Task instructions:
Return the following lines to me word for word.

Material supplied:
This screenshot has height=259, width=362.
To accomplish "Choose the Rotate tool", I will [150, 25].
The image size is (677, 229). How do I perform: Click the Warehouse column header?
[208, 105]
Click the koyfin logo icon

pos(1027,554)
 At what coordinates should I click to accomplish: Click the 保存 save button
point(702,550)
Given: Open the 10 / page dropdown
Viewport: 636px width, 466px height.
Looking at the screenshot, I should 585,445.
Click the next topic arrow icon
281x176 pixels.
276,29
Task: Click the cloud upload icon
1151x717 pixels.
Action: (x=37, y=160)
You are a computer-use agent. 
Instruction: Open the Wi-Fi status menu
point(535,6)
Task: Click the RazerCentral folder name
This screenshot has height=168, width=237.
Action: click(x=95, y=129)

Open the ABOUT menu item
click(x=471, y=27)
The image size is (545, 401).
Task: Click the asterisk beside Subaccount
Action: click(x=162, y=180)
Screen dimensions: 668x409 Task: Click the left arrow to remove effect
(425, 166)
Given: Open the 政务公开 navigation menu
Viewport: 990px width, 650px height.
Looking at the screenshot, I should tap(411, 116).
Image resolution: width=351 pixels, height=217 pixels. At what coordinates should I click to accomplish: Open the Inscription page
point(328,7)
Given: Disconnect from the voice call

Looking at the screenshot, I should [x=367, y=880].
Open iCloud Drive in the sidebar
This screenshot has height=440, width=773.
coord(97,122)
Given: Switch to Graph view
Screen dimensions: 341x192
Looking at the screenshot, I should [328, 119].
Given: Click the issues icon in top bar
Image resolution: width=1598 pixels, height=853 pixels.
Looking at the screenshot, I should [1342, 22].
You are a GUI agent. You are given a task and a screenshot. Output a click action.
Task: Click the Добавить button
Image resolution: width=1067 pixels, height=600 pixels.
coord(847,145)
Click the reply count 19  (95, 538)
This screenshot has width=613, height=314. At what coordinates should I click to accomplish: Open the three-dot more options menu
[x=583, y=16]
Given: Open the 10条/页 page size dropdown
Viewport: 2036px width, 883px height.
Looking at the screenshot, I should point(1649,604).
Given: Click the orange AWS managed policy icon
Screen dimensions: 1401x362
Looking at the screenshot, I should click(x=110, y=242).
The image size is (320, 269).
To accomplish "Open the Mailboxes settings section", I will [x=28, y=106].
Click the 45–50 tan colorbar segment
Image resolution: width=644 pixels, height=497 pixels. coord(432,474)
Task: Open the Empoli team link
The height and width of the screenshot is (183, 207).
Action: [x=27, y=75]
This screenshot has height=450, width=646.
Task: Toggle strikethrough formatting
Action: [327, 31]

Answer to the exercise:
This screenshot has height=259, width=362.
To accomplish "Choose the Rotate tool", I will [150, 25].
The image size is (677, 229). How do I perform: Click the Warehouse column header?
[208, 105]
Click the koyfin logo icon

pos(1027,554)
 At what coordinates should I click to accomplish: Click the 保存 save button
point(702,550)
Given: Open the 10 / page dropdown
Viewport: 636px width, 466px height.
Looking at the screenshot, I should 585,445.
Click the next topic arrow icon
281x176 pixels.
276,29
Task: Click the cloud upload icon
1151x717 pixels.
Action: (x=37, y=160)
You are a computer-use agent. 
Instruction: Open the Wi-Fi status menu
point(535,6)
Task: Click the RazerCentral folder name
This screenshot has height=168, width=237.
Action: click(x=95, y=129)

Open the ABOUT menu item
click(x=471, y=27)
The image size is (545, 401).
Task: Click the asterisk beside Subaccount
Action: click(x=162, y=180)
Screen dimensions: 668x409 Task: Click the left arrow to remove effect
(425, 166)
Given: Open the 政务公开 navigation menu
Viewport: 990px width, 650px height.
Looking at the screenshot, I should tap(411, 116).
Image resolution: width=351 pixels, height=217 pixels. At what coordinates should I click to accomplish: Open the Inscription page
point(328,7)
Given: Disconnect from the voice call

Looking at the screenshot, I should [x=367, y=880].
Open iCloud Drive in the sidebar
This screenshot has height=440, width=773.
coord(97,122)
Given: Switch to Graph view
Screen dimensions: 341x192
Looking at the screenshot, I should [328, 119].
Given: Click the issues icon in top bar
Image resolution: width=1598 pixels, height=853 pixels.
Looking at the screenshot, I should [1342, 22].
You are a GUI agent. You are given a task and a screenshot. Output a click action.
Task: Click the Добавить button
Image resolution: width=1067 pixels, height=600 pixels.
coord(847,145)
Click the reply count 19  (95, 538)
This screenshot has width=613, height=314. At what coordinates should I click to accomplish: Open the three-dot more options menu
[x=583, y=16]
Given: Open the 10条/页 page size dropdown
Viewport: 2036px width, 883px height.
Looking at the screenshot, I should point(1649,604).
Given: Click the orange AWS managed policy icon
Screen dimensions: 1401x362
Looking at the screenshot, I should click(x=110, y=242).
The image size is (320, 269).
To accomplish "Open the Mailboxes settings section", I will [x=28, y=106].
Click the 45–50 tan colorbar segment
Image resolution: width=644 pixels, height=497 pixels. coord(432,474)
Task: Open the Empoli team link
The height and width of the screenshot is (183, 207).
Action: [x=27, y=75]
This screenshot has height=450, width=646.
Task: Toggle strikethrough formatting
Action: [327, 31]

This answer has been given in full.